Orth raised that mighty voice of his. It was like the tolling of an iron bell.
“Yes, it was a warning—a dire warning from God Himself, which we dare not ignore, on peril of our lives. But how can anyone be so blind as not to see what we are warned against? The danger we’ve been warned against is breathing down our necks! It is nothing less than the assembled nations of the Heathen, come together for our final and complete destruction.
“And what are the people of Obann, God’s people, to do? Offer our throats to be cut, our cities to be burned? Bow down to Heathen idols?
“No, no, no! That bell was calling us to war, calling us to go forth and conquer. To put forth all the strength that God can give us, and once and for all, forever, destroy the Heathen and their idols! To drive them out of our land, and then to march beyond the mountains and ruin their cities, burn their idols!
“If we do not do this, if we do not obey the commandment of God, then that will be the end of us—the end of our world. For has not God commanded us, ‘Ye shall surely destroy the Heathen’? But we have not destroyed them. We have not even tried.
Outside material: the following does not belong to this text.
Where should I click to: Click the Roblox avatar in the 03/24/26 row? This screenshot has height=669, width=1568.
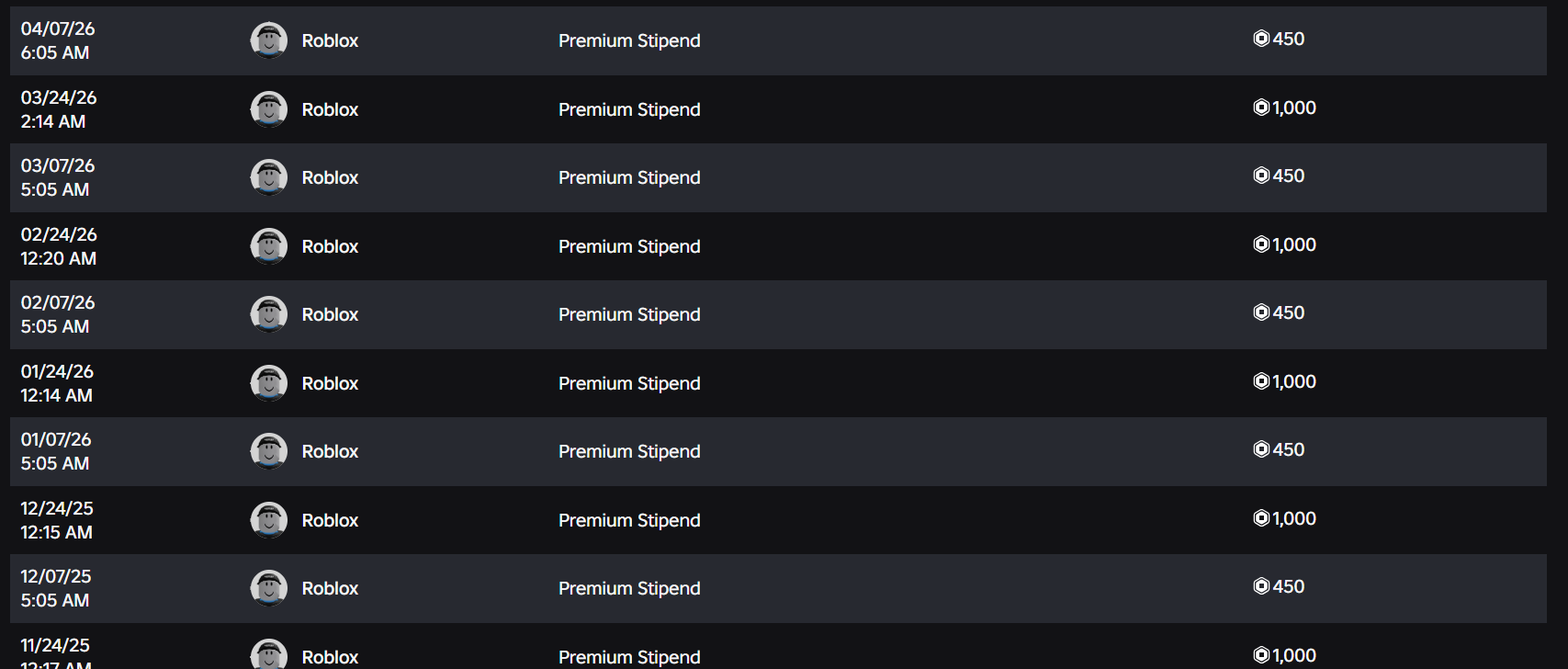point(269,109)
“Now we have been warned. Ozias’ bell has warned us. This is our last chance, the last time God will call on us to destroy the Heathen. If we do not, the Heathen will destroy us; and this time there will be no one to rebuild the Temple.”
And that was that: a short speech, but certainly effective, Lord Reesh thought. Orth had written it himself; he’d be a good choice to be the next First Prester. But meanwhile, imitations of his sermon would be preached in every chamber house in Obann.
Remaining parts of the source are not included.